Kanō-juku (加納宿, Kanō-juku) was the fifty-third of the sixty-nine stations of the Nakasendō connecting Edo with Kyoto in Edo period Japan. It is located in former Mino Province in what is now part of the city of Gifu, Gifu Prefecture, Japan.

==History==
Kanō-juku is located just south of JR Gifu Station in Japan, and was a castle town for Kanō Castle. The first construction of Kanō Castle began in 1445 by Saitō Toshinaga, who was a vassal of the Toki clan; however, this castle was abandoned by 1538. Following the Battle of Sekigahara, the victorious Tokugawa Ieyasu awarded Gifu Castle to his son-in-law, Okudaira Nobumasa. However, due to its poor state of repair, Nobumasa decided to abolish Gifu Castle and to relocate to a new castle built on the site of the old Kanō Castle. This new structure was completed in 1603 in record time, as Ieyasu had ordered various daimyō to contribute materials, labor and money for its construction, and the largest three-story yagura was transferred from Gifu Castle to be its tenshu. The design of the castle was also kept simple, with a minimal number of towers, as the castle was being constructed as a center of local administration in peacetime.

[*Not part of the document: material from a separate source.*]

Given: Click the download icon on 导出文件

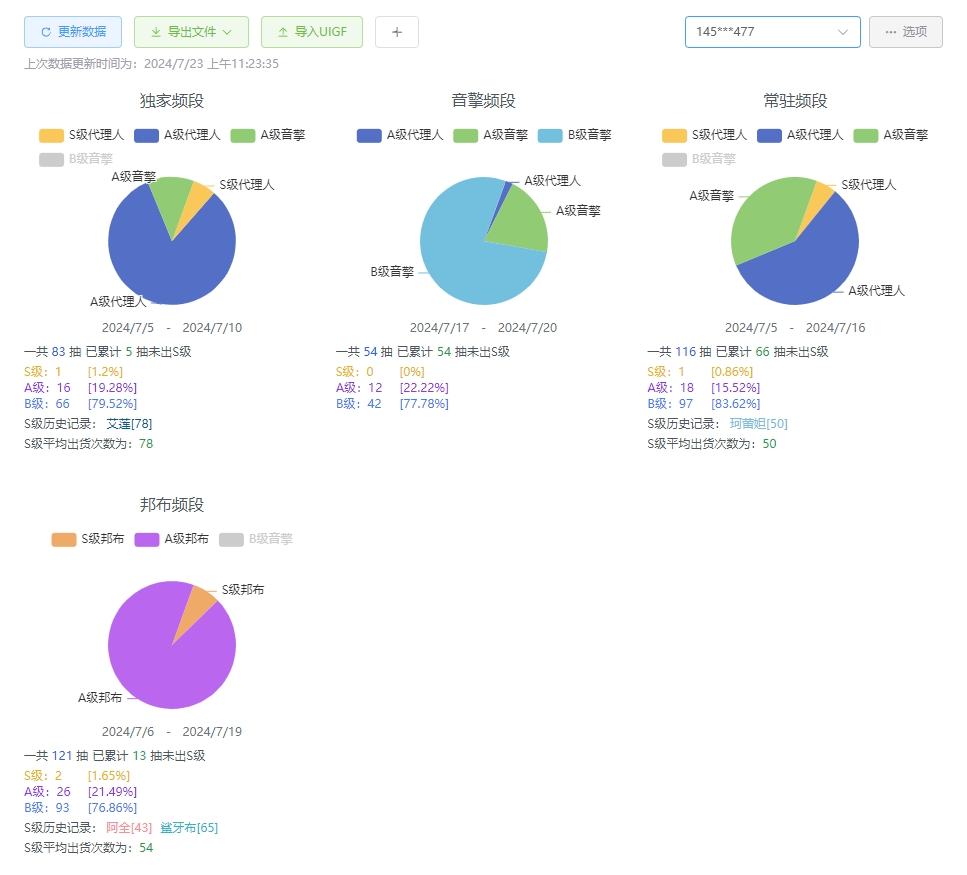Looking at the screenshot, I should (x=156, y=32).
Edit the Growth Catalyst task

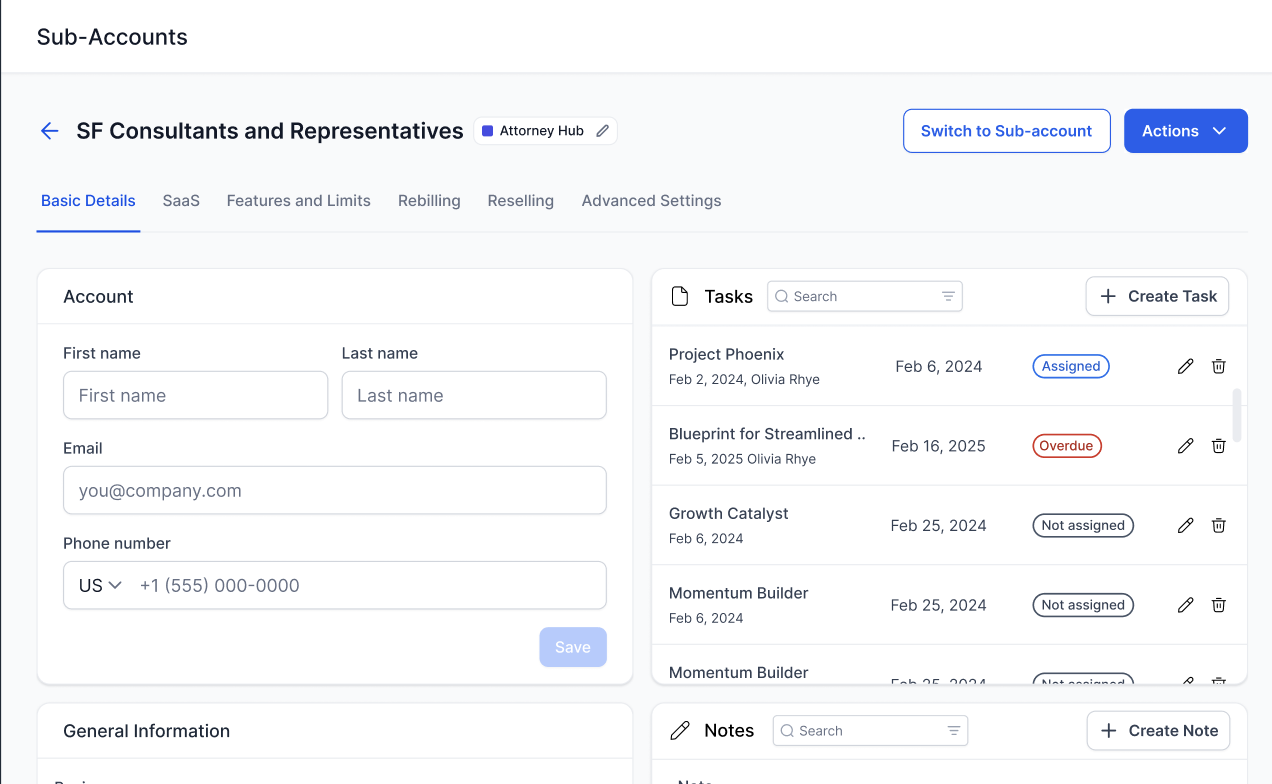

Per the 1843 "中山道宿村大概帳" (Nakasendō Shukuson Taigaichō) guidebook issued by the Inspector of Highways (道中奉行, Dōchu-būgyō), the town had a population of 2728 people in 805 houses, including one honjin, one waki-honjin, and 35 hatago. It extended for approximately 2.3 km along the highway, making it the largest post town in Mino Province. The town was noted for its production of washi (Japanese paper). It is located 412.8 kilometers from Edo. During the Bakumatsu period, Princess Kazu-no-miya stayed at the honjin in Kanō-juku in 1861 en route to marry Shogun Tokugawa Iemochi in Edo.

The 1891 Mino–Owari earthquake and the 1945 Bombing of Gifu in World War II destroyed all of the old buildings at Kanō-juku, with the exception of some structures of the Kanō Tenman-gū, which had originally been built to serve as a place of worship for the castle's residents.

== Kanō-juku in The Sixty-nine Stations of the Kiso Kaidō==
Utagawa Hiroshige's ukiyo-e print of Kanō-juku dates from 1835 -1838. The print depicts a daimyō procession on sankin kōtai departing Kanō Castle at dawn. The tenshu of Kanō Castle had burned down in 1728 and was never rebuilt, and Hiroshige depicts the castle accurately with low stone walls and a corner yagura watchtower. The road is lined with pine trees, and the kago containing the daimyō himself can just be seen at the far right side of the composition.

==Neighboring post towns==
- Nakasendō
Unuma-juku - Kanō-juku - Gōdo-juku
(Shinkanō-juku was an ai no shuku located between Unuma-juku and Kanō-juku.)